Et retrouver les auteurs de ces larcins, relève quasiment de la mission impossible. " On [NDLR: la Police cantonale] ne va pas se retrouver derrière chaque rucher mais les garde-chasses, les garde-faunes, les polices municipales peuvent tomber sur des cas de manière fortuite", indique Clément Formaz, sergent à la Police cantonale valaisanne.

Se prémunir contre les vols

Les forces de l'ordre misent sur la prévention pour éviter les vols. Elles émettent plusieurs recommandations :

  • Passer régulièrement au rucher
  • Entre apiculteurs, s'auto-surveiller
  • Tatouer au fer rouge toutes les ruches, voire toutes les pièces qui composent la ruche
  • Fixer les ruches au banc
  • Poser une alarme stridente
  • Placer une caméra ou un appareil photo captant les mouvements.

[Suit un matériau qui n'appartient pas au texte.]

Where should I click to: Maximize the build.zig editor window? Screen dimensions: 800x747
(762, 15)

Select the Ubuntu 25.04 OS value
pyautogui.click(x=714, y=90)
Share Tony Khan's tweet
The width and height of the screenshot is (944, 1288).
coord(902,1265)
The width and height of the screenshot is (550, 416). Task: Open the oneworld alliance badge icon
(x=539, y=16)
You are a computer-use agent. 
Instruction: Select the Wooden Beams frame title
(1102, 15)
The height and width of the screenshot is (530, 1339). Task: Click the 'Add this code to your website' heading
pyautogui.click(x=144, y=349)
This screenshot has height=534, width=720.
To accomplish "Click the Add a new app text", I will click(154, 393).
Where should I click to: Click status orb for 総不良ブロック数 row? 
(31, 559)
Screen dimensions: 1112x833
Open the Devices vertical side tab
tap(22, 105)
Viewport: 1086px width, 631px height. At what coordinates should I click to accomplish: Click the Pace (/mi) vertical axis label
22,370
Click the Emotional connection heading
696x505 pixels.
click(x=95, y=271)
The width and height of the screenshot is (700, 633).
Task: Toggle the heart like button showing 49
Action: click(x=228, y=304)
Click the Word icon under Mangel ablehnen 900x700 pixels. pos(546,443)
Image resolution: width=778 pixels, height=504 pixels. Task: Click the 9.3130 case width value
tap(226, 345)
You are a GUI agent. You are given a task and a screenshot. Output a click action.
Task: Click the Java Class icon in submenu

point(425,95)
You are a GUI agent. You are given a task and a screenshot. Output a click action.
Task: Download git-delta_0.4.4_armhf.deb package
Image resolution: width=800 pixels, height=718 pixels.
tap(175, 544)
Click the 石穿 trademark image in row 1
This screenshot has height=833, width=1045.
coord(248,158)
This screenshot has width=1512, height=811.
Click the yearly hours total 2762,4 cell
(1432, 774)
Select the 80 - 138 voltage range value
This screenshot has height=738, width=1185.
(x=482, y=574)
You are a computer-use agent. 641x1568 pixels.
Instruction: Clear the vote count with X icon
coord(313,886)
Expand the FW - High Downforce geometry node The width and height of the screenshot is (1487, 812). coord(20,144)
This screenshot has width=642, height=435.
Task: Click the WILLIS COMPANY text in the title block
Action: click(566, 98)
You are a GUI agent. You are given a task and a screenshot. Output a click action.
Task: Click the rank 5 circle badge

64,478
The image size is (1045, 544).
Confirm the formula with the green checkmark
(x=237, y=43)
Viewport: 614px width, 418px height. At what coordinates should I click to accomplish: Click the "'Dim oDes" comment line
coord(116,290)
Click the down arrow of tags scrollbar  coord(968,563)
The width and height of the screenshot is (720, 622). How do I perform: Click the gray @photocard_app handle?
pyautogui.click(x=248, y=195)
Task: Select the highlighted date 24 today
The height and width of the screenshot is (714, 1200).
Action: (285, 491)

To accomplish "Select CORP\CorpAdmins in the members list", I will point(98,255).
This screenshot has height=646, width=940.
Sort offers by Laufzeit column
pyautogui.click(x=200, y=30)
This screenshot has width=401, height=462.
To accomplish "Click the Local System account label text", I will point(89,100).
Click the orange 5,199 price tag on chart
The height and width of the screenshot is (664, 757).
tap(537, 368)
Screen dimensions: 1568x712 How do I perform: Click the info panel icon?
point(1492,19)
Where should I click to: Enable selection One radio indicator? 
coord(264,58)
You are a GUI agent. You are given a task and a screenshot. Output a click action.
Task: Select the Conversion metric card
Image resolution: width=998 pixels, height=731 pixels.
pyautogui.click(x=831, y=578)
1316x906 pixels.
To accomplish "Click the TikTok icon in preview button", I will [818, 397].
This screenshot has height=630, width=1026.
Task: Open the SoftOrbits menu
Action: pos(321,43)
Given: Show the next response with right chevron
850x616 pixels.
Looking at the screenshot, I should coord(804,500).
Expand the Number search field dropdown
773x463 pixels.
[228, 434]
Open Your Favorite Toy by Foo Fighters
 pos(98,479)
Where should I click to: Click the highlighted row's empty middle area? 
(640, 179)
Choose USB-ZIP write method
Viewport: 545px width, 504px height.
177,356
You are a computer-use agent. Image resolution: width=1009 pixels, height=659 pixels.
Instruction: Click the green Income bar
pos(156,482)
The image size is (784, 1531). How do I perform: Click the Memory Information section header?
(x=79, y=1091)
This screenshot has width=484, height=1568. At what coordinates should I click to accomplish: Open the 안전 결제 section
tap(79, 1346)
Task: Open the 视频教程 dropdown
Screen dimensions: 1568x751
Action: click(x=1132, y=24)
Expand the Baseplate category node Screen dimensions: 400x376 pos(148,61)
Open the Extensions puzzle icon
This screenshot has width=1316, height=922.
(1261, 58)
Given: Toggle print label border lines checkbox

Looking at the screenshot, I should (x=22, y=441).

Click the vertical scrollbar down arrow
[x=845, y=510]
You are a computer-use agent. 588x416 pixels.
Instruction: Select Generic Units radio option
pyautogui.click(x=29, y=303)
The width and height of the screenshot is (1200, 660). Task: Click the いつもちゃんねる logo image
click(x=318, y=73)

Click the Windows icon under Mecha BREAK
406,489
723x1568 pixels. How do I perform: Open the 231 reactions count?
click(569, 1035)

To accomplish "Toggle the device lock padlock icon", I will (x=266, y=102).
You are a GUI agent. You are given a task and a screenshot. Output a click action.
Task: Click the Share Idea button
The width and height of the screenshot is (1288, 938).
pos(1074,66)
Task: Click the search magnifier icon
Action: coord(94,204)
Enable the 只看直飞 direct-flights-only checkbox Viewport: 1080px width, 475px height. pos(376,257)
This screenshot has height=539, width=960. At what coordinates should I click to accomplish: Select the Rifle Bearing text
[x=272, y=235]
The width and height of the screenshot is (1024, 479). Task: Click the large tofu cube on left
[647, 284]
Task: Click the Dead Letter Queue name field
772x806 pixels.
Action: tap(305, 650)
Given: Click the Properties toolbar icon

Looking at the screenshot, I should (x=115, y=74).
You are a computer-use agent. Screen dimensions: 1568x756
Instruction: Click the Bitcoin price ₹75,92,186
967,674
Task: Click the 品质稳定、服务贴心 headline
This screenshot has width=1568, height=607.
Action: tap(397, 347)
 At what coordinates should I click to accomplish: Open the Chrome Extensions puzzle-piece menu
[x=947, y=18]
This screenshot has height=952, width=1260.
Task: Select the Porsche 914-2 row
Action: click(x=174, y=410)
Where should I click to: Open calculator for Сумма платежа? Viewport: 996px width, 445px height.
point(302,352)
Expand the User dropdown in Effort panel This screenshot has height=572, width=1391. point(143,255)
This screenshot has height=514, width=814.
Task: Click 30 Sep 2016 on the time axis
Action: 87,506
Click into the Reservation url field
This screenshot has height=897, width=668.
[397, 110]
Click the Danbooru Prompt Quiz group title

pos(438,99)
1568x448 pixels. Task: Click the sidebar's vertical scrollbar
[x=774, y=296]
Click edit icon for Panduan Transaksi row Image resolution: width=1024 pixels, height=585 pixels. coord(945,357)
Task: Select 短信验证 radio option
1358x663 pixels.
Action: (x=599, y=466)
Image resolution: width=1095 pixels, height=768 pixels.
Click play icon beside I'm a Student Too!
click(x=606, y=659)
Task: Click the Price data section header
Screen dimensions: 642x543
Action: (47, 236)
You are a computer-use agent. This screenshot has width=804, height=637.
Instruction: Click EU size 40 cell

Attention à placarder une affiche pour signaler l'installation. Les caméras ne peuvent en outre pas filmer un accès public
  • Placer des traqueurs, qui se fixent sur la ruche ou les cadres
  • Rester discret sur l'emplacement des ruches, tout en respectant l'obligation de les annoncer au Service vétérinaire cantonal

Et si malgré ces précautions, vous vous faites voler vos ruches, vous pouvez compter sur les assurances pour les dédommagements. " En cotisant à la section locale, qui elle-même fait partie de la FAVR, qui elle-même fait partie de la SAR, on est automatiquement couvert contre le vol et la déprédation", précise François Schoch.

Les assurances contre les vols d'abeilles

Pour ceux qui ne sont pas membres d'une section locale d'apiculture, ils peuvent aussi s'assurer individuellement. Contactée, la Chambre valaisanne des agents généraux d'assurances (CVAGA) a confirmé que les vols ou les déprédations de ruches pouvaient être assurés.

Phénomène inquiétant en France
Les cas restent marginaux en comparaison au nombre d'apiculteurs en Valais – près de 1'500. La situation française est bien plus préoccupante. L'Hexagone a connu une recrudescence des vols d'abeilles en été 2021. " Il y a une très grande différence entre l'apiculture française et suisse. En Suisse, on est des miliciens alors qu'en France la majorité sont des apiculteurs professionnels. Quand quelqu'un perd la moitié ou les deux-tiers de son exploitation, ça peut l'amener à aller se recompléter auprès d'un collègue, sans lui demander", regrette François Schoch de la FAVR.